Nos filmes seguintes, as desordens psíquicas decorrem sob o efeito do coma em "A Hora da Zona Morta" ("The Dead Zone", 1983), da droga em "Gêmeos" ("Dead Ringers", 1988), novamente da droga e da criação literária em "Mistérios e Paixões" ("Naked Lunch", 1991) e da paixão em "M. Butterfly" (1994).
Isso não significa que Cronenberg tenha abandonado o interesse pelas transformações do corpo, apenas deixa de lado a oposição entre matéria e espírito dos primeiros filmes (e seus pares de opostos caos/ordem, sujo/limpo, sexo/moral como manifestações do supremo antagonismo vida/morte). Corpo e mente atuam juntos para o bem e para o mal.
Esta união entre matéria e espírito prossegue em "Crash" na idéia da "transformação do corpo sob o impacto da tecnologia moderna" -como explicita o personagem Vaughan no filme. Ora, esta questão já havia sido explorada por Cronenberg em "Videodrome" (1982) com resultados não menos perturbadores.
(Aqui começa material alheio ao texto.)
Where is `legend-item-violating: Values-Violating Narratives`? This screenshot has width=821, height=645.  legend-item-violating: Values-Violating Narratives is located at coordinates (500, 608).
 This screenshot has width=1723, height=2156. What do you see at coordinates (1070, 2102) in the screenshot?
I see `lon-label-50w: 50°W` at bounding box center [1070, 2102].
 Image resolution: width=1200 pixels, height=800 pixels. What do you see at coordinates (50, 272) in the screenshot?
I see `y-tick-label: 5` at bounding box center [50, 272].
Ali, ele reuniu pela primeira vez explicitamente sexualidade e tecnologia com efeitos também escandalosos -o filme foi exibido com cortes nos EUA.
"Videodrome" explora os efeitos que teria sobre o cérebro a superexposição a imagens saturadas de violência e sexo.
A emissão Videodrome -uma espécie de "snuff movie", filmes em que as personagens sofrem estupros e assassinatos verdadeiros diante das câmeras- produz um tumor cerebral que gera alucinações de conteúdo sadomasoquista.
Em uma de suas visões, o personagem Max Renn chicoteia um aparelho de TV, que se contorce de dor e prazer -uma das mais impressionantes cenas imaginadas por Cronenberg. O filme é uma visão prévia da mutação do homem em animal tecnológico, que em "Crash" alcança a perfeição.
O corpo de Max Renn desenvolve uma fenda no abdome, parecido com uma vagina. Ao significado sexual acrescenta-se um elemento maquínico -Max começa a funcionar como um videocassete, e seu cérebro, como uma cabeça magnética. O corpo-máquina de Max é um território de experimentações, passagem da potência ao ato de uma nova espécie. A ambígua cena final mostra o suicídio do personagem, que precisa destruir o corpo para dar lugar ao surgimento da "nova carne".
Em "Videodrome", sob a influência de raios catódicos, o corpo inaugura a expansão das possibilidades de prazer. É como se Cronenberg postulasse uma "revolução industrial" que fosse capaz de amplificar os usos do corpo, liberando o homem das restrições impostas pela natureza. Liberta da necessidade reprodutiva, a sexualidade pode experimentar outras combinações.
Em sua "Ética", o filósofo Spinoza escreveu: "Ninguém, na verdade, determinou o que pode o corpo, isto é, a experiência não ensinou a ninguém o que o corpo pode fazer e o que não pode fazer. Ninguém conheceu tão acuradamente a estrutura do corpo que pudesse explicar todas as suas funções". Em "Crash" Cronenberg prossegue o desafio de desvendar estes mistérios do organismo.